[Rows for locating words and elements]
---------------

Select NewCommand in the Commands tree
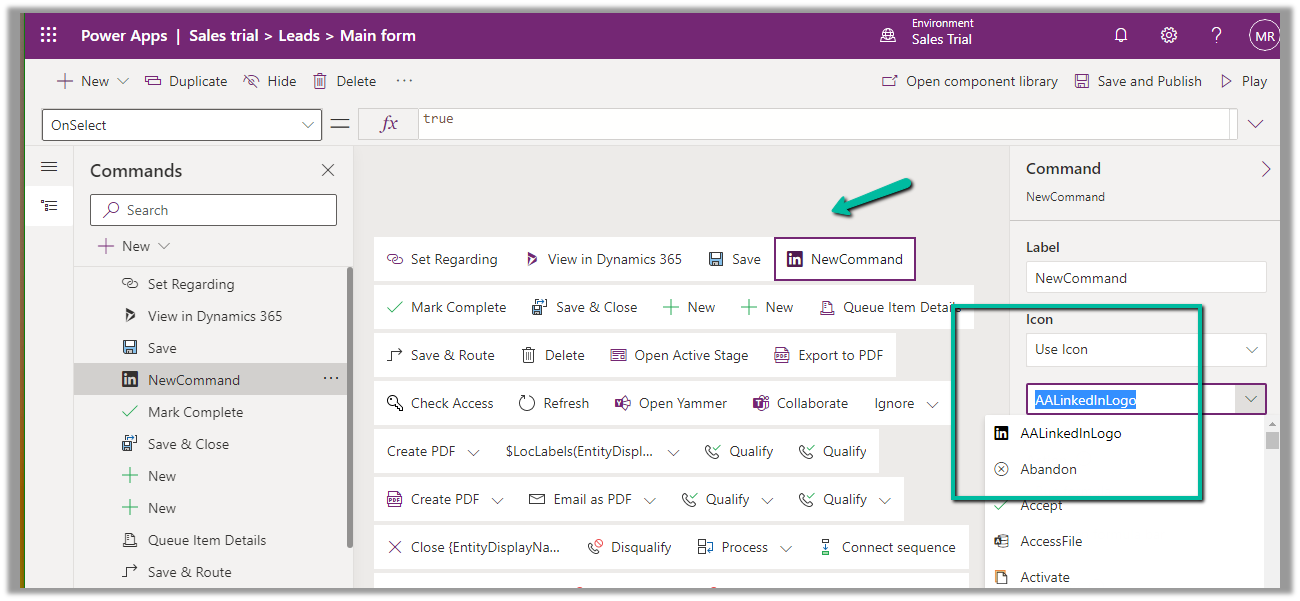Viewport: 1300px width, 601px height. coord(193,380)
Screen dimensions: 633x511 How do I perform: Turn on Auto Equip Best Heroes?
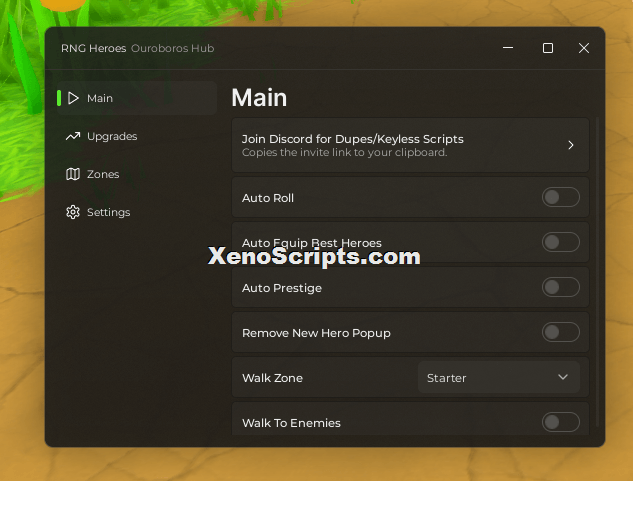[561, 242]
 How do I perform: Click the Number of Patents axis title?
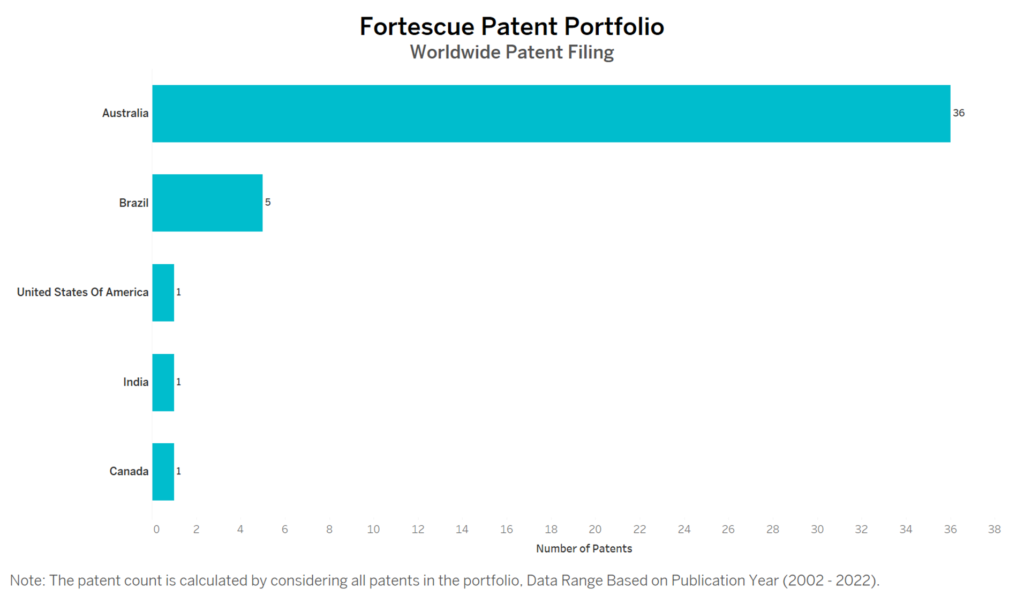click(584, 548)
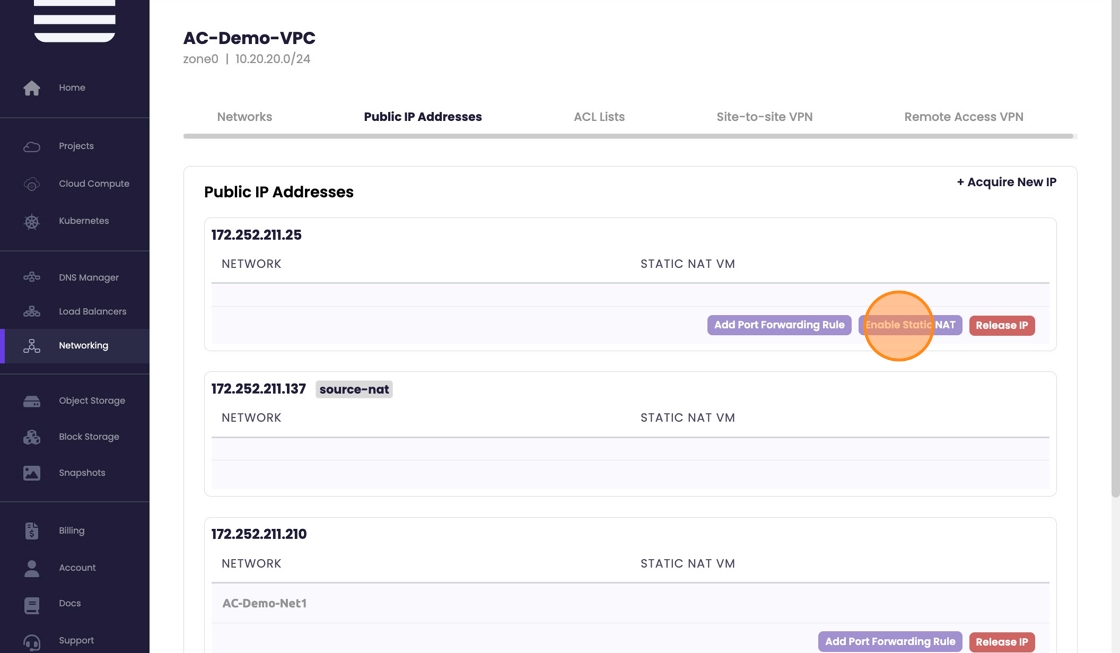This screenshot has height=653, width=1120.
Task: Enable Static NAT for 172.252.211.25
Action: click(910, 325)
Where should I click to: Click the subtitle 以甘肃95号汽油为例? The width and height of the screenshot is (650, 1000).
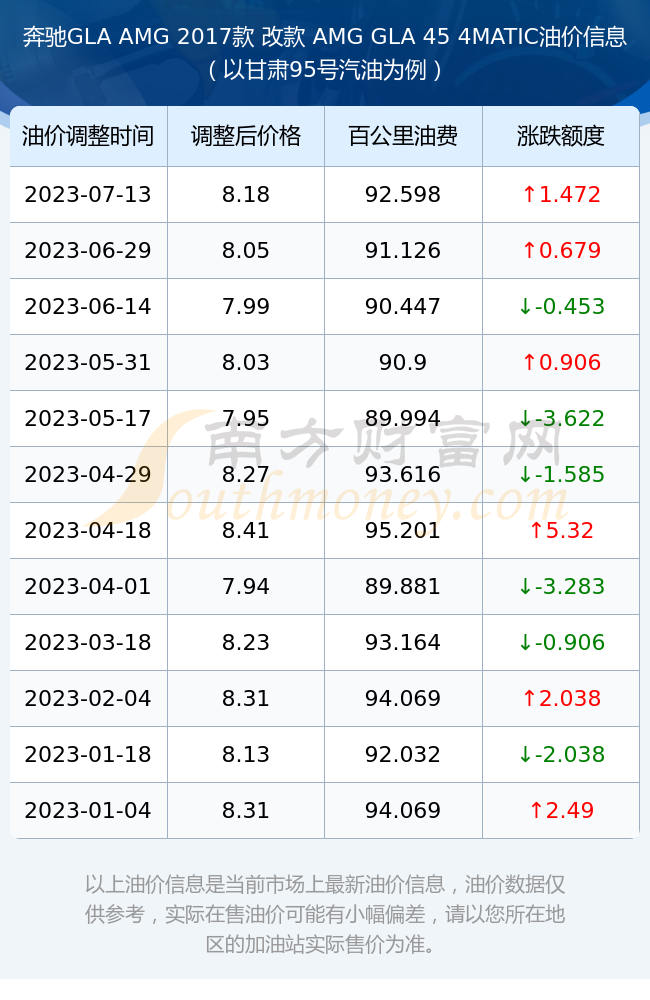[x=325, y=70]
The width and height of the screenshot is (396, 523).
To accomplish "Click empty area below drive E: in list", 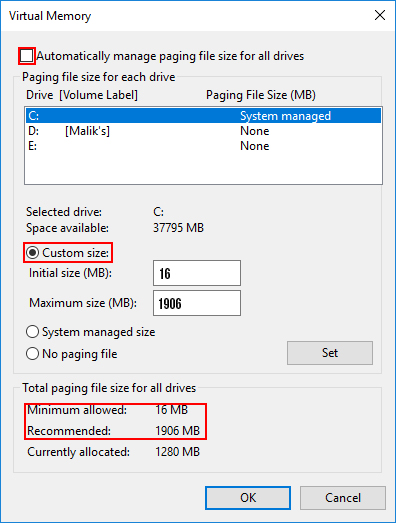I will coord(203,168).
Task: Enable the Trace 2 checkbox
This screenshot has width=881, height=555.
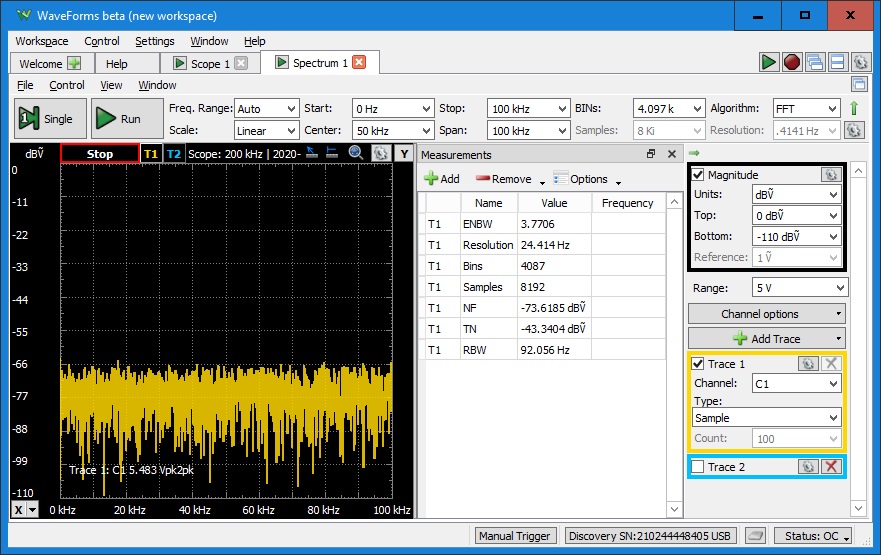Action: tap(698, 467)
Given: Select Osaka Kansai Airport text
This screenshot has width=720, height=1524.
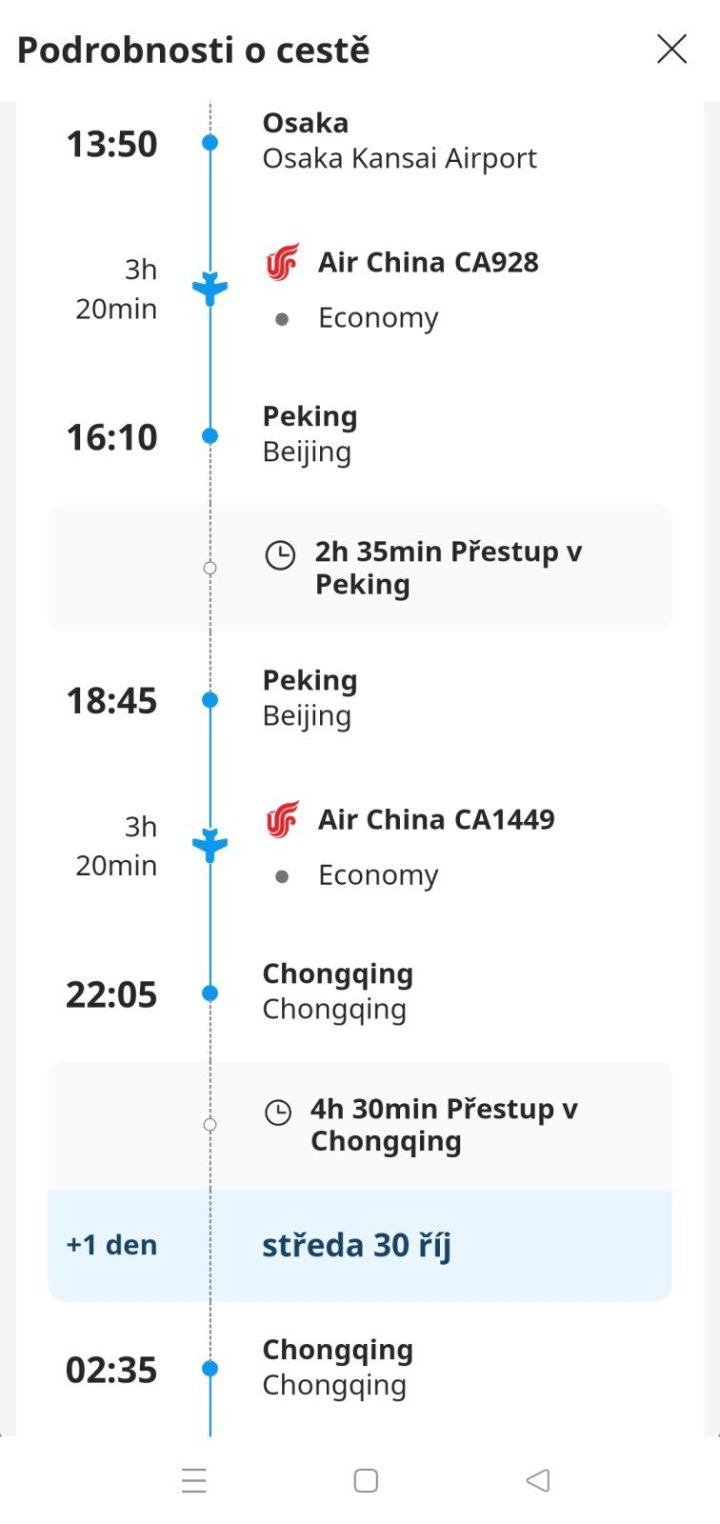Looking at the screenshot, I should coord(399,159).
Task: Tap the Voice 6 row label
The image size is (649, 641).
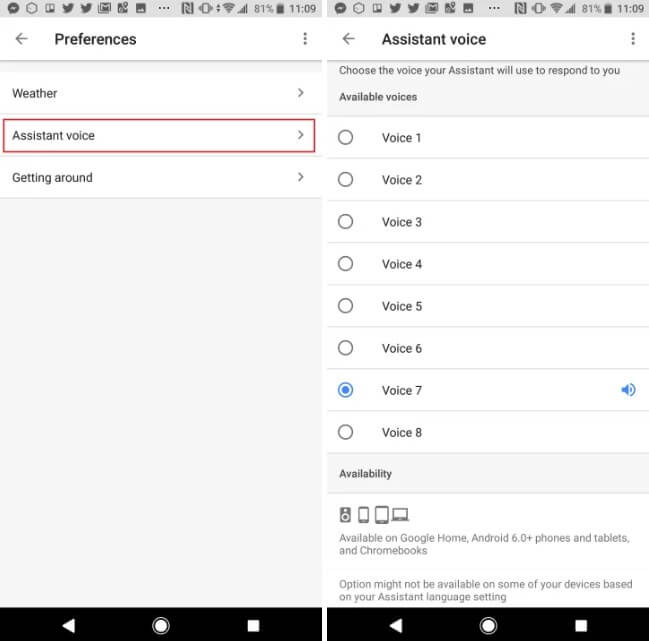Action: pos(402,348)
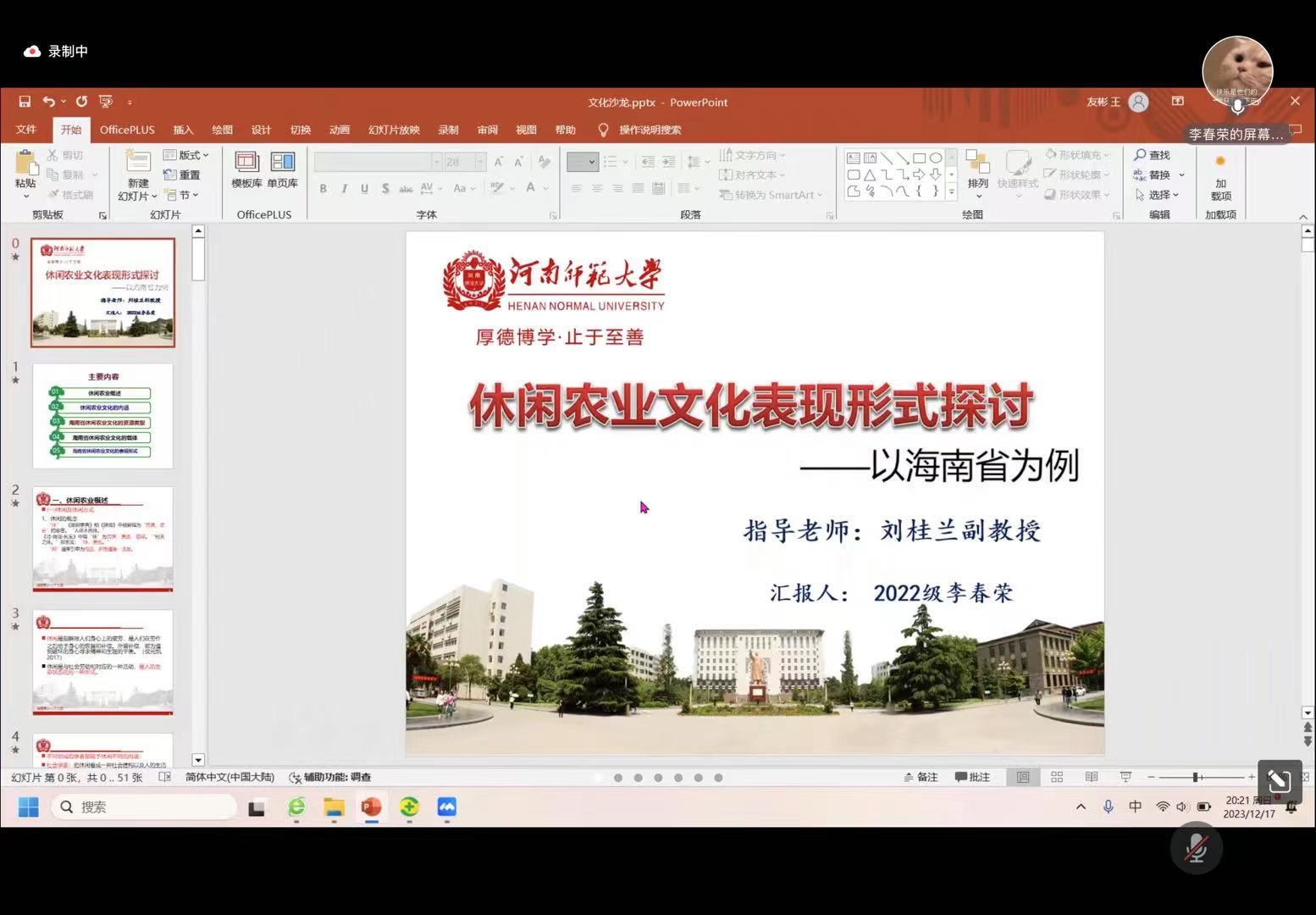The image size is (1316, 915).
Task: Select the 主要内容 slide thumbnail
Action: (102, 416)
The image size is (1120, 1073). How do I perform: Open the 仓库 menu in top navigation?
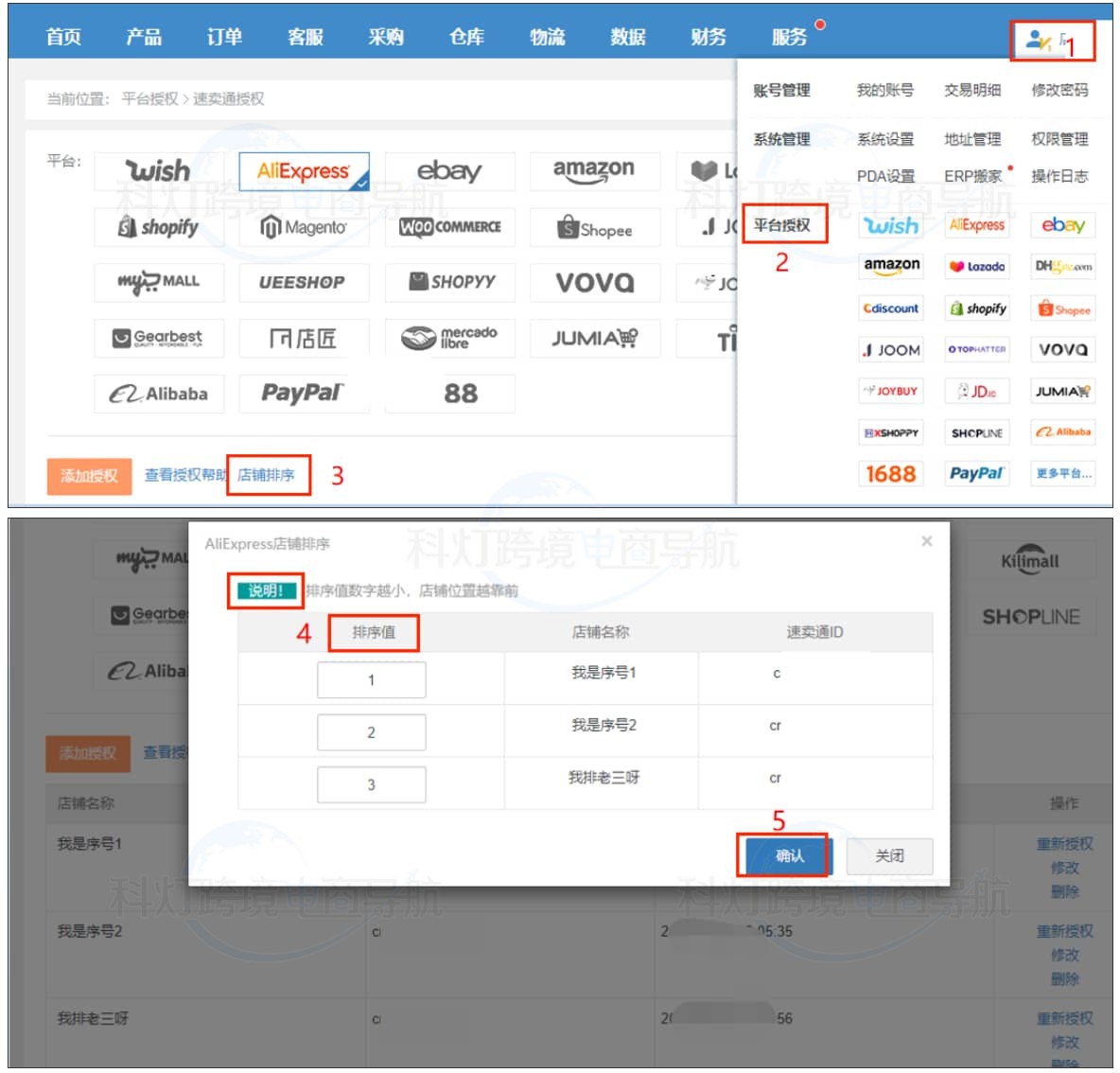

---------------

-- WRITTEN TASK --
Reproduce the rows as a numbered list, from the line containing "Given: Select Osaka Kansai Airport text" through the last row, skipping any blank lines. Leave the pictures out of the answer.

-- ANSWER BELOW --
1. Given: Select Osaka Kansai Airport text
2. This screenshot has width=720, height=1524.
3. Looking at the screenshot, I should coord(399,159).
4. Task: Tap the Voice 6 row label
5. The image size is (649, 641).
6. Action: pos(402,348)
7. The image size is (1316, 915).
8. Task: Select the 主要内容 slide thumbnail
9. Action: (102, 416)
10. The image size is (1120, 1073). How do I perform: Open the 仓库 menu in top navigation?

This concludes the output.